Stored records
....

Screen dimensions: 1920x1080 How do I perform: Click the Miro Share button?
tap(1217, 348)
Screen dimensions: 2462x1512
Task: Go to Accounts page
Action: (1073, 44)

....

(Task objective) A word-for-word copy of the data above is the goal, so set it all down again.

(Reply to the task)
Screen dimensions: 1920x1080 How do I perform: Click the Miro Share button?
tap(1217, 348)
Screen dimensions: 2462x1512
Task: Go to Accounts page
Action: (1073, 44)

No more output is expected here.